> _TASK GOAL_: Set down each entry below exactly as it stands.

────────────────

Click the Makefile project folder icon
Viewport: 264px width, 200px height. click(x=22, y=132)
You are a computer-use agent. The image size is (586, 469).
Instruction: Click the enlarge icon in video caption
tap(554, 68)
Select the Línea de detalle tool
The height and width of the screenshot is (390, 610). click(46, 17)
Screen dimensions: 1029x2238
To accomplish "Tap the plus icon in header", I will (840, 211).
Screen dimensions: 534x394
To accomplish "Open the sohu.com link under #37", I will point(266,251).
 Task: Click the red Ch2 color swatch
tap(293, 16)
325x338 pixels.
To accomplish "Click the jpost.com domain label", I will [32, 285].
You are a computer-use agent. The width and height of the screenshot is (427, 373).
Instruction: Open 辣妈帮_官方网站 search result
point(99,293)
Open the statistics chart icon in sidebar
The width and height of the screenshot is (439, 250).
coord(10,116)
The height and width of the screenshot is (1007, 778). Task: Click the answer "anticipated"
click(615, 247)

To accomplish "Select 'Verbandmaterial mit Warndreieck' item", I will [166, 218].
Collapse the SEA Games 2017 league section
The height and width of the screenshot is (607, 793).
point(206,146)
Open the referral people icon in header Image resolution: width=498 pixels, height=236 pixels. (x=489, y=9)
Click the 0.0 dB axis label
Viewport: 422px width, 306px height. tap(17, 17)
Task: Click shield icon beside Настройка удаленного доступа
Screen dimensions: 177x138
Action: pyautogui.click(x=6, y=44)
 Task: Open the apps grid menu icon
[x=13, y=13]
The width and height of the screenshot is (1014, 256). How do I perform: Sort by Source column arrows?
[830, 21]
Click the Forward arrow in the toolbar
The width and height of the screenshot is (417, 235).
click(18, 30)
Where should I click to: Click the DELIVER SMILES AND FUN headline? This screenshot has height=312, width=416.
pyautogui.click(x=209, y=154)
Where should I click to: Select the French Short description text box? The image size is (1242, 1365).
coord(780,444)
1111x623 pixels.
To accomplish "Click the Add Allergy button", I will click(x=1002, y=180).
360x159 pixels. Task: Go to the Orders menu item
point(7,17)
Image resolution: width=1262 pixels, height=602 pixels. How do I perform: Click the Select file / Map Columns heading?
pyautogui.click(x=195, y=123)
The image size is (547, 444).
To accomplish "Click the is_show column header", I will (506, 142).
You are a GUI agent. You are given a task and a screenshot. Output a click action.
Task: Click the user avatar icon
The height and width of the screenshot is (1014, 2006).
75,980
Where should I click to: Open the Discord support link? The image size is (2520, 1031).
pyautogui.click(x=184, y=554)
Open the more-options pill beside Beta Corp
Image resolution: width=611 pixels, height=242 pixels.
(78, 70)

────────────────

> _ANSWER BELOW_:
Click the Makefile project folder icon
Viewport: 264px width, 200px height. click(x=22, y=132)
You are a computer-use agent. The image size is (586, 469).
Instruction: Click the enlarge icon in video caption
tap(554, 68)
Select the Línea de detalle tool
The height and width of the screenshot is (390, 610). click(46, 17)
Screen dimensions: 1029x2238
To accomplish "Tap the plus icon in header", I will (840, 211).
Screen dimensions: 534x394
To accomplish "Open the sohu.com link under #37", I will point(266,251).
 Task: Click the red Ch2 color swatch
tap(293, 16)
325x338 pixels.
To accomplish "Click the jpost.com domain label", I will [32, 285].
You are a computer-use agent. The width and height of the screenshot is (427, 373).
Instruction: Open 辣妈帮_官方网站 search result
point(99,293)
Open the statistics chart icon in sidebar
The width and height of the screenshot is (439, 250).
coord(10,116)
The height and width of the screenshot is (1007, 778). Task: Click the answer "anticipated"
click(615, 247)

To accomplish "Select 'Verbandmaterial mit Warndreieck' item", I will [166, 218].
Collapse the SEA Games 2017 league section
The height and width of the screenshot is (607, 793).
point(206,146)
Open the referral people icon in header Image resolution: width=498 pixels, height=236 pixels. (x=489, y=9)
Click the 0.0 dB axis label
Viewport: 422px width, 306px height. tap(17, 17)
Task: Click shield icon beside Настройка удаленного доступа
Screen dimensions: 177x138
Action: pyautogui.click(x=6, y=44)
 Task: Open the apps grid menu icon
[x=13, y=13]
The width and height of the screenshot is (1014, 256). How do I perform: Sort by Source column arrows?
[830, 21]
Click the Forward arrow in the toolbar
The width and height of the screenshot is (417, 235).
click(18, 30)
Where should I click to: Click the DELIVER SMILES AND FUN headline? This screenshot has height=312, width=416.
pyautogui.click(x=209, y=154)
Where should I click to: Select the French Short description text box? The image size is (1242, 1365).
coord(780,444)
1111x623 pixels.
To accomplish "Click the Add Allergy button", I will click(x=1002, y=180).
360x159 pixels. Task: Go to the Orders menu item
point(7,17)
Image resolution: width=1262 pixels, height=602 pixels. How do I perform: Click the Select file / Map Columns heading?
pyautogui.click(x=195, y=123)
The image size is (547, 444).
To accomplish "Click the is_show column header", I will (506, 142).
You are a GUI agent. You are given a task and a screenshot. Output a click action.
Task: Click the user avatar icon
The height and width of the screenshot is (1014, 2006).
75,980
Where should I click to: Open the Discord support link? The image size is (2520, 1031).
pyautogui.click(x=184, y=554)
Open the more-options pill beside Beta Corp
Image resolution: width=611 pixels, height=242 pixels.
(78, 70)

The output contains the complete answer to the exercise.